Description of the task: Go over the data and work out how many lines include the word "Given". Give that number only.

::: Material provided

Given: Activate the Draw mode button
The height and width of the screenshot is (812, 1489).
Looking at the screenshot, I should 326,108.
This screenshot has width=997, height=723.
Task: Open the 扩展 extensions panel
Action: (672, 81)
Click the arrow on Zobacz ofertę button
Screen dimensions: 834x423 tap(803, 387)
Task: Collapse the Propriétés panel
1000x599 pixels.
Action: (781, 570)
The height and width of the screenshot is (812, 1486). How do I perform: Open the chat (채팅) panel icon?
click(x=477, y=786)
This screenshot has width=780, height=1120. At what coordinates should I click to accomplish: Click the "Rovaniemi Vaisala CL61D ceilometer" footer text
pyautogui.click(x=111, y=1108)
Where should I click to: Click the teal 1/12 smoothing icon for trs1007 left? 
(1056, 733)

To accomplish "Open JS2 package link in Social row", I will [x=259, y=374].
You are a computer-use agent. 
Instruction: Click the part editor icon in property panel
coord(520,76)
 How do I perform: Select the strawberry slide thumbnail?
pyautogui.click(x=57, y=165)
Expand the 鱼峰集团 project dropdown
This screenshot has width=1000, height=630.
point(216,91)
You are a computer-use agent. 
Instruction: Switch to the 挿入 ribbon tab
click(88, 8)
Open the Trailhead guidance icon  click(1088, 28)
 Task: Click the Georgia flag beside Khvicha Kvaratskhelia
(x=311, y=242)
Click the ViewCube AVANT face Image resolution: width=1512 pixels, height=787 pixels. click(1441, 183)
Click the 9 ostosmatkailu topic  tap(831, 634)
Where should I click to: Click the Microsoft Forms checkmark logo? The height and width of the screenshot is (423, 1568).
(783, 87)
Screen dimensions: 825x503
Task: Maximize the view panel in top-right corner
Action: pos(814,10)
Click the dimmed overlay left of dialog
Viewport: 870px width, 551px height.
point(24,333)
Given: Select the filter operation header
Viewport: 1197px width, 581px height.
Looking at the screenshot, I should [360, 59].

::::::

Task output: 2